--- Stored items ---
——————

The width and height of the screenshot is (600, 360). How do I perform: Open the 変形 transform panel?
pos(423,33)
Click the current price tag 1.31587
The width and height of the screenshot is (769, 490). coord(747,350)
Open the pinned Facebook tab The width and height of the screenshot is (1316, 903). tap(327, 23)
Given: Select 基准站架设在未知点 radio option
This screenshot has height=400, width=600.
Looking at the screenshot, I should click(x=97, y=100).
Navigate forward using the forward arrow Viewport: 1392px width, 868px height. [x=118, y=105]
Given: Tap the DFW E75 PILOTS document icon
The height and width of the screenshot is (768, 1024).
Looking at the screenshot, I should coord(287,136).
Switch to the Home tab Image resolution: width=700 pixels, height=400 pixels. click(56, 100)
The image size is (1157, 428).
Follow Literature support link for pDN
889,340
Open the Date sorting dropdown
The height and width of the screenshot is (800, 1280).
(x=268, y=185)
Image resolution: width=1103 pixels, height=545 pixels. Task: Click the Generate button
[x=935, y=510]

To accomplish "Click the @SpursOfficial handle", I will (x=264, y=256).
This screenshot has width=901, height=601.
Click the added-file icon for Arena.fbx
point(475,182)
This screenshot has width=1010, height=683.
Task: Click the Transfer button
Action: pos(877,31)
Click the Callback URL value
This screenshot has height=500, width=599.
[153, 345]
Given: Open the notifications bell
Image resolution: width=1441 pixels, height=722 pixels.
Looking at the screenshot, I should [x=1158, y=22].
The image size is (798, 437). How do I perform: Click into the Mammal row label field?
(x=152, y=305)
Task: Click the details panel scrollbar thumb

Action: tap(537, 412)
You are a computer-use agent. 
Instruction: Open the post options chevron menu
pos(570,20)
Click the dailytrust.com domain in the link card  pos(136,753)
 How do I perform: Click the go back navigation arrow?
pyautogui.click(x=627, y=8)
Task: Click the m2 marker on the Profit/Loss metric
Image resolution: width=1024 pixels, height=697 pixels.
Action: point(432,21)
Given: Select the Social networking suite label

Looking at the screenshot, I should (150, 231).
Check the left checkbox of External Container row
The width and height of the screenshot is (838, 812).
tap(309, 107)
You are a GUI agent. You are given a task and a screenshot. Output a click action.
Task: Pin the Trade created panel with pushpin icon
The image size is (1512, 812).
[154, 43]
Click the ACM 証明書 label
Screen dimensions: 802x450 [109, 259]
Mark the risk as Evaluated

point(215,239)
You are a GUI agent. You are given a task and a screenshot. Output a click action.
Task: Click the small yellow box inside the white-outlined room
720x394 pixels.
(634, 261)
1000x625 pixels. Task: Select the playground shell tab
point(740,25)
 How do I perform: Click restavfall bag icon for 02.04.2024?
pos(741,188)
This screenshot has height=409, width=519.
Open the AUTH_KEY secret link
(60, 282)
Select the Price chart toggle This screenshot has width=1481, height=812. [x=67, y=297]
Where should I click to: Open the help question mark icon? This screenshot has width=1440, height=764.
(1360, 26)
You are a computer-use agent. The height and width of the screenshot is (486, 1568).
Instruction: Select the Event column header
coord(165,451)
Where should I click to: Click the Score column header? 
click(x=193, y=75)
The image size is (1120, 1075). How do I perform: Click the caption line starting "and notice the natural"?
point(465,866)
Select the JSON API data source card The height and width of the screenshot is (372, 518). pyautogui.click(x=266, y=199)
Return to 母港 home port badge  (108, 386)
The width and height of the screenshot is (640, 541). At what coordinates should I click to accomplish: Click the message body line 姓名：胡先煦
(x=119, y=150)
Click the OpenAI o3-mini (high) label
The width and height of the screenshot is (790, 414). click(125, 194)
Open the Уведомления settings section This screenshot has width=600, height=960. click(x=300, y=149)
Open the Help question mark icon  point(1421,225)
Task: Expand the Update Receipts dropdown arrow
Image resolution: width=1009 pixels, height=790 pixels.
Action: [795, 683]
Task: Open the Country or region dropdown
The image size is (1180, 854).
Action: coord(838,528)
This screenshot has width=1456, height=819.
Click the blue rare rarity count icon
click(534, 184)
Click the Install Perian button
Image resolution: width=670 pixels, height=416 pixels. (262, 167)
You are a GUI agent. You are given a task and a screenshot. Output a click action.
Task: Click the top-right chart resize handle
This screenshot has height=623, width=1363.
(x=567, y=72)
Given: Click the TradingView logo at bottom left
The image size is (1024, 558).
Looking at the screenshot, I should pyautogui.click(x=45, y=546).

——————

--- EXERCISE OBJECTIVE ---
Show all lines in the entries above where the string "handle" appears.

--- RESULT OF THE TASK ---
To accomplish "Click the @SpursOfficial handle", I will (x=264, y=256).
Task: Click the top-right chart resize handle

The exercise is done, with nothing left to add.